ABSTRACT
As described in Chapter 3, a chemical reaction model can be transformed into a set of first order ODEs. An ODE model, however, assumes that concentrations vary continuously and deterministically. Unfortunately, chemical systems satisfy neither of these assumptions. The number of molecules of a chemical species is a discrete quantity in that it is always a natural number (0, 1, 2, . . . ). Furthermore, chemical reactions typically occur after two molecules collide. Unless one tracks the exact position and velocity of every molecule (something one obviously does not wish to do), it is impossible to know when a reaction may occur. Therefore, it is preferable to consider the occurrence of chemical reactions to be a stochastic process. Despite the violation of these assumptions, in systems which involve large molecular counts, ODE models give a quite accurate picture of their behavior.

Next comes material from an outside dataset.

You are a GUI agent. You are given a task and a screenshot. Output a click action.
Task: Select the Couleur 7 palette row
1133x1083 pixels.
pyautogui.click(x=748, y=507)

If the molecular counts are small, however, the discrete and stochastic nature may have significant influence on the observable behavior. Genetic circuits typically involve small molecule counts, since there are often only a few 10s or 100s of molecules of each transcription factor and one strand of DNA. Therefore, accurate analysis of genetic circuits often requires a stochastic process description. This chapter presents one such description. First, Section 4.1 describes
the stochastic chemical kinetic (SCK) model. Next, Section 4.2 describes the chemical master equation (CME), the formal representation that describes the time evolution of the probabilities for the states of an SCK model. Sections 4.3 to 4.5 present algorithms to numerically analyze the CME. Section 4.6 describes the relationship between the CME and the reaction rate equations. Section 4.7 introduces stochastic Petri nets (SPN), an alternative modeling formalism for stochastic models. Section 4.8 presents a stochastic model of the phage λ decision circuit. Finally, Section 4.9 briefly describes a method to consider spatial issues in a stochastic model.